The basics to survive comfortably for a few days to a few weeks include:
The tent (two or more if a large group) and a groundsheet.
One sleeping bag per person (extra blanket for those who feel the cold).
Layer clothing to accommodate changing temperatures and prepare to wear it more than once. Take a small bottle of laundry detergent that works in cold water if you need to wash clothes.
Basic cooking gear (small camp stove and fuel), one or two pots, a pair of tongs and some bowls, eating utensils, plates, sharp knife and cutting board, and a few cups for drinks. Foil is a useful multipurpose commodity while one table cloth could be handy. If bringing cans, don’t forget a canopener, and throw in a bottle opener as well.
For lighting, take one torch or headlamp per person.
Make space for insect repellent, toilet paper, trash bags, a small sewing kit, essential medications, first aid kit, sunscreen and, if necessary, a mosquito net.
The glampers might look down their nose but hard-core campers will tell you they can exist quite comfortably with an inventory that includes only the aforementioned.
Bathroom supplies are similarly cut to a minimum - one tube of toothpaste to be shared, one bar of soap, a small bottle of shampoo and deodorant. Similarly, keep food selection to the bare essentials. You can make a small kit that contains a little olive oil, salt and pepper, paprika or chili powder, small soy sauce and one other seasoning. Buy drinks – milk, water, juice, beer – as you need them and purchase fresh food and vegetables while camping. A few cans of beans are useful as are dehydrated foods to add to dishes you are cooking. A breakfast cereal, rice, pasta and quick-cooking grains are important components as are teabags and instant coffee sachets.

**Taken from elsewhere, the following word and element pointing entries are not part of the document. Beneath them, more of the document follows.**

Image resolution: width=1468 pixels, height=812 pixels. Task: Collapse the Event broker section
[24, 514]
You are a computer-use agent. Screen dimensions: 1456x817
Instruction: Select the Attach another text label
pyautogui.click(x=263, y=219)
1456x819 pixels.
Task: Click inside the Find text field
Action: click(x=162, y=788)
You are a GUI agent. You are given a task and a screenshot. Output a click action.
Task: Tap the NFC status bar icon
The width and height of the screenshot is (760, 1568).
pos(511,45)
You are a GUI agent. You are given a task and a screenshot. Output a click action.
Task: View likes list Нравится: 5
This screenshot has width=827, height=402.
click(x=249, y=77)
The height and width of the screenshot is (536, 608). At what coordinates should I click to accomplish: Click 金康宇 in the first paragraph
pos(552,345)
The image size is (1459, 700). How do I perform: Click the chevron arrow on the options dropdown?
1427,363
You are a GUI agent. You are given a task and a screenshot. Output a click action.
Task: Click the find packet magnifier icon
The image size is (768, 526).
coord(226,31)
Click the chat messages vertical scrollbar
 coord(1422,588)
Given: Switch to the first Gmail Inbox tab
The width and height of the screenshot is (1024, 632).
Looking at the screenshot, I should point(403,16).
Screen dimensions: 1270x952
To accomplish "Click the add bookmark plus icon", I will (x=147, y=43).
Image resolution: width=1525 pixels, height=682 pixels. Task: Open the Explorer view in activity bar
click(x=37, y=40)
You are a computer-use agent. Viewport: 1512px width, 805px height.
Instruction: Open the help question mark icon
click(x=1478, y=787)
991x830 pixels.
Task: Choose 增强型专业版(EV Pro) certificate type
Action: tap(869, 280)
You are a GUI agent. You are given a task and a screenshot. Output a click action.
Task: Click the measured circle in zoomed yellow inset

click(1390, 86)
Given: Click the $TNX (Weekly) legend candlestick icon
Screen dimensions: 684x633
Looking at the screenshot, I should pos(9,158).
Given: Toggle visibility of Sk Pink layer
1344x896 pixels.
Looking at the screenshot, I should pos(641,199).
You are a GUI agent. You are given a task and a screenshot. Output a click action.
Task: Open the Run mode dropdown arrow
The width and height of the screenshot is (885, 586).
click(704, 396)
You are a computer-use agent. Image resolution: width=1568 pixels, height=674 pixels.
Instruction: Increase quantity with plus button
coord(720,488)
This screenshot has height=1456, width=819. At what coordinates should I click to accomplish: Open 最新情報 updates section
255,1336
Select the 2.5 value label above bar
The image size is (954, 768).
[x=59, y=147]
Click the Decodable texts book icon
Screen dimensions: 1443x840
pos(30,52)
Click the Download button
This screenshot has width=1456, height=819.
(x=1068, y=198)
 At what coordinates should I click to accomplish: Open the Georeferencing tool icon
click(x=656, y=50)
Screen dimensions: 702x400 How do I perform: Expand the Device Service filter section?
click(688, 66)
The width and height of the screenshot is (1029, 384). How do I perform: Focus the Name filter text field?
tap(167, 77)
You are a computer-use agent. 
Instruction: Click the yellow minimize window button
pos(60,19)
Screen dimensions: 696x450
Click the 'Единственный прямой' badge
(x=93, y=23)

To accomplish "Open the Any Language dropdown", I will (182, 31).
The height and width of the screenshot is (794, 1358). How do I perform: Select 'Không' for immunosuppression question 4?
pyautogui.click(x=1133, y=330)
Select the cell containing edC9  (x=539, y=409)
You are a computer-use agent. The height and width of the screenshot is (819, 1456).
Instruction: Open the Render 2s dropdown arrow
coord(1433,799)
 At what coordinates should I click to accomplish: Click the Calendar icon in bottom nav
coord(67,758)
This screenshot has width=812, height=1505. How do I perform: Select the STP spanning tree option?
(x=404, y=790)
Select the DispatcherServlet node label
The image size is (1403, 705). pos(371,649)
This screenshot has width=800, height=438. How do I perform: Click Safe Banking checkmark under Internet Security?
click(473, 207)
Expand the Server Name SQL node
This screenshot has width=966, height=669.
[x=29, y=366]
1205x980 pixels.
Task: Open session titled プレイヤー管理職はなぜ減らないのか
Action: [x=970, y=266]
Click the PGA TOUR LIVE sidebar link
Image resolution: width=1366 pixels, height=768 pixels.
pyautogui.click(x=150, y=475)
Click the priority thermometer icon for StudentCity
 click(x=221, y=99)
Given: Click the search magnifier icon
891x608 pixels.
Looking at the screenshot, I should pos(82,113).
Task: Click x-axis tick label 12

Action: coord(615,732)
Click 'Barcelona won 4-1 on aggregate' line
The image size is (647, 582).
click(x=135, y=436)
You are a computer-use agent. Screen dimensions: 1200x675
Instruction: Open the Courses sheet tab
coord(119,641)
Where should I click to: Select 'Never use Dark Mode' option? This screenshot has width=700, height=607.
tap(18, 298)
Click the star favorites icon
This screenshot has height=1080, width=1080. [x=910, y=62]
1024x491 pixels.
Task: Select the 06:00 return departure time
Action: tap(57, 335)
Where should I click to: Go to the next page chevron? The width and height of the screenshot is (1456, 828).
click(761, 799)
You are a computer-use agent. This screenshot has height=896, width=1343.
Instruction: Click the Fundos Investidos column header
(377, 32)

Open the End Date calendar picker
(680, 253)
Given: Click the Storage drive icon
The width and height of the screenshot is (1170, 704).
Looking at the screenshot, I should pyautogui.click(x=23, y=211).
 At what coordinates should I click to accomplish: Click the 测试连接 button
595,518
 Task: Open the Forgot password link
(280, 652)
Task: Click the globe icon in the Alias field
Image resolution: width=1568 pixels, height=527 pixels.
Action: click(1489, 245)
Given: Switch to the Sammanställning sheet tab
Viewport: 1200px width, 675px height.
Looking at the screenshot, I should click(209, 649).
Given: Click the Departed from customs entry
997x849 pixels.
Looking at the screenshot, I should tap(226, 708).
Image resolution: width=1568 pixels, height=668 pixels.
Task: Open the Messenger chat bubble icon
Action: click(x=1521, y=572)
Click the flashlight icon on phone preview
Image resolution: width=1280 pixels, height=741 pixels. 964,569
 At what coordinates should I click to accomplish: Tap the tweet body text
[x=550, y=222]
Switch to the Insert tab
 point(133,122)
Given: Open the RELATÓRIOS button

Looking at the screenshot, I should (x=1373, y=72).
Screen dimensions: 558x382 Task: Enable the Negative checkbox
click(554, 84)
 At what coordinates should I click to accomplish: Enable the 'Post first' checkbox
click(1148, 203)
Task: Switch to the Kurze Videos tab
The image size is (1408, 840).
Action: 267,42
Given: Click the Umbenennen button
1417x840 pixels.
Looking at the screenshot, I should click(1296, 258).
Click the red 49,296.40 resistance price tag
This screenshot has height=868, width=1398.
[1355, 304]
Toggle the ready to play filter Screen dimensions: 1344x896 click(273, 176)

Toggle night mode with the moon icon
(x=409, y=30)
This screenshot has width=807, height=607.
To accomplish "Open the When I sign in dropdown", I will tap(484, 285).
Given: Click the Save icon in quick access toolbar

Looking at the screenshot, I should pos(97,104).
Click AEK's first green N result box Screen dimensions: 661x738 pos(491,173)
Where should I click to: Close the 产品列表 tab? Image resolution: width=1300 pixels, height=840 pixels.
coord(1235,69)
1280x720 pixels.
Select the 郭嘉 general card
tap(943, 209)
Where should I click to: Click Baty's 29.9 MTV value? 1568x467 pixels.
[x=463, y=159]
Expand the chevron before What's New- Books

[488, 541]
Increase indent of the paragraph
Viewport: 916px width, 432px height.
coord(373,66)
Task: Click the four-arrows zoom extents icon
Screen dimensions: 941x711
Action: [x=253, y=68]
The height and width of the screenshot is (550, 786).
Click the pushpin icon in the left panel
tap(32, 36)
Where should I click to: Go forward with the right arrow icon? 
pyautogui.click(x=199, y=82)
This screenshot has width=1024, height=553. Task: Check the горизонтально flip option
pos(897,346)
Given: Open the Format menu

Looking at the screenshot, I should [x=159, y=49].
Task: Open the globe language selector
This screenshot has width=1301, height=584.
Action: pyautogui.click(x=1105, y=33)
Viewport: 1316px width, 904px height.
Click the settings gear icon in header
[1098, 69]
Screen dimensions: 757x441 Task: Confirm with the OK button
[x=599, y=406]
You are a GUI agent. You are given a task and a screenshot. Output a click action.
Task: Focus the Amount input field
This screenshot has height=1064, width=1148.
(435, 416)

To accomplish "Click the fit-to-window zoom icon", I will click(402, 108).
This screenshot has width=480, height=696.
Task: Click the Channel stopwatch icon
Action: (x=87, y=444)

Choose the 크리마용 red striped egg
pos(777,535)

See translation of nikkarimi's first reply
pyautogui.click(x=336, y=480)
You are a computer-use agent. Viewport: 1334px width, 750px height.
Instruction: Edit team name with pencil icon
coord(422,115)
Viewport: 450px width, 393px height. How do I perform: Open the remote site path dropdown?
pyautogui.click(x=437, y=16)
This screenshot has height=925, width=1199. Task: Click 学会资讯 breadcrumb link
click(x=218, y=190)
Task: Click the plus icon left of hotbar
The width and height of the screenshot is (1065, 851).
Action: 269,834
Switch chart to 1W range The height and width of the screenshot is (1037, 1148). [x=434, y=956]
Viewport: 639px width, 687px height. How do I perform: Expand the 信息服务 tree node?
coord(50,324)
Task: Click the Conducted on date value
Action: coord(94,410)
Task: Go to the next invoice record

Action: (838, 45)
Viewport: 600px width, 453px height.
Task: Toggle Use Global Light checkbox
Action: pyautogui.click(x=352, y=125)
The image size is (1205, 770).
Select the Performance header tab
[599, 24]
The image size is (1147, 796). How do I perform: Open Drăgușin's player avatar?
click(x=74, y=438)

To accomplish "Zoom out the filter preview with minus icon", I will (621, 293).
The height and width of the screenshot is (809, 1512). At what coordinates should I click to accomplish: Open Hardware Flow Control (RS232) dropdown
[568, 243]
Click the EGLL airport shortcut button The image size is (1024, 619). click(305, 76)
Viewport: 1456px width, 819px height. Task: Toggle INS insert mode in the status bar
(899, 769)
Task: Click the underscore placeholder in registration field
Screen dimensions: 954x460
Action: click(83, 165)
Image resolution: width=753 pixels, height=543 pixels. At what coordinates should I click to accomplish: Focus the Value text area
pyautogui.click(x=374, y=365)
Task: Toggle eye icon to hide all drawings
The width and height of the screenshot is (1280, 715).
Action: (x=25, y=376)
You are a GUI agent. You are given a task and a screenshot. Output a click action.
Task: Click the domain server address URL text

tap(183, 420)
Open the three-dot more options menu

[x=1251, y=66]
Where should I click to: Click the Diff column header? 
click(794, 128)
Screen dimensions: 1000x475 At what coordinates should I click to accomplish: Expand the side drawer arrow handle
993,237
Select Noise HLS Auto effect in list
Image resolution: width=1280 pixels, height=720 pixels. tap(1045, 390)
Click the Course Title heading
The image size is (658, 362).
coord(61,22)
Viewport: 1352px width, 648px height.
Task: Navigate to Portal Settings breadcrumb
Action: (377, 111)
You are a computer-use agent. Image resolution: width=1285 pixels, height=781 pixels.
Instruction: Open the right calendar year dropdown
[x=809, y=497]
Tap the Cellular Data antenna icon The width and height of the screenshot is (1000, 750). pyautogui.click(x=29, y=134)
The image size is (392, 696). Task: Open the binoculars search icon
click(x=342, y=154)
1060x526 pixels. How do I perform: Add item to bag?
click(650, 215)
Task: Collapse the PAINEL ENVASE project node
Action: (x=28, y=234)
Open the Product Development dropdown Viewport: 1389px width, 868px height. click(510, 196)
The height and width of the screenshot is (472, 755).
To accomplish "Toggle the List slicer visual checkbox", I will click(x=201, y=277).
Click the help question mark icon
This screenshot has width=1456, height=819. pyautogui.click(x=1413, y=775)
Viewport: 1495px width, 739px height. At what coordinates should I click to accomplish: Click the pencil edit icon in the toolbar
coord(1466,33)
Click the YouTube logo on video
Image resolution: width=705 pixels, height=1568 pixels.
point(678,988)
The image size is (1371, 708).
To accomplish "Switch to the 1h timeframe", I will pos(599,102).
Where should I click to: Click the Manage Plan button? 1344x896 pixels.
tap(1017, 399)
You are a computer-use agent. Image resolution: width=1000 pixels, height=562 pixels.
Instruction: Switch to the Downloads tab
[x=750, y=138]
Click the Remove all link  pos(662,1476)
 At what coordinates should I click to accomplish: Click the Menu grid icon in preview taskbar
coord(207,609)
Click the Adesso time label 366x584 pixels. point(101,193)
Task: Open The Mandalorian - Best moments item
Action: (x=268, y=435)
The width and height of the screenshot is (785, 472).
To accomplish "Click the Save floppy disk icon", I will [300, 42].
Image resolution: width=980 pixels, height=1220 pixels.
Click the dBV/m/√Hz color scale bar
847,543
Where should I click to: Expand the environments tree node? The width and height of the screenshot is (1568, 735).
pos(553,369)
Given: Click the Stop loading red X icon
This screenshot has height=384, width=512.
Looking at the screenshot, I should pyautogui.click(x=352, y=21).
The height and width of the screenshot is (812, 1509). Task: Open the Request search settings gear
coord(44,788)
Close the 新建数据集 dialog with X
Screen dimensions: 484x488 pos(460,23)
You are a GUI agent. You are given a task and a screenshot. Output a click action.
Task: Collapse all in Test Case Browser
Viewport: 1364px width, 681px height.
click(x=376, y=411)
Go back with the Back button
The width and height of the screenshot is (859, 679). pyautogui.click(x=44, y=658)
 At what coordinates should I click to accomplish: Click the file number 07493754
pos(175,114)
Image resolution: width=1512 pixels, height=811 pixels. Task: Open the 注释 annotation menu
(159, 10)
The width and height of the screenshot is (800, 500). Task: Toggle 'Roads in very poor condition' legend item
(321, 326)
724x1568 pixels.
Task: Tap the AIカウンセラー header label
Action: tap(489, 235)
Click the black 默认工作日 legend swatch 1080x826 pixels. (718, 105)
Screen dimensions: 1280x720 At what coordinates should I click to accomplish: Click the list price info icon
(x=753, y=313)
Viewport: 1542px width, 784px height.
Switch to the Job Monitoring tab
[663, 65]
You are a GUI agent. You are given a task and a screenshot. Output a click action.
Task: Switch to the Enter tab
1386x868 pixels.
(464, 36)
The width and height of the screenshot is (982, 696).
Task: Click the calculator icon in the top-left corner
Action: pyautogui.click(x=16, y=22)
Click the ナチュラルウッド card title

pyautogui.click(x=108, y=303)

In the fun equipment category, playing cards, a frisbee and your swimsuit should suffice. Leave behind any other distractions that compete for your time and deter you from enjoying what you came to do – get back to nature.
Free to camp: Freedom campers Inga Qualmann, left, and Eva Janfruechte, from Germany, take advantage of a designated area in which they are legally able to stay overnight free of charge.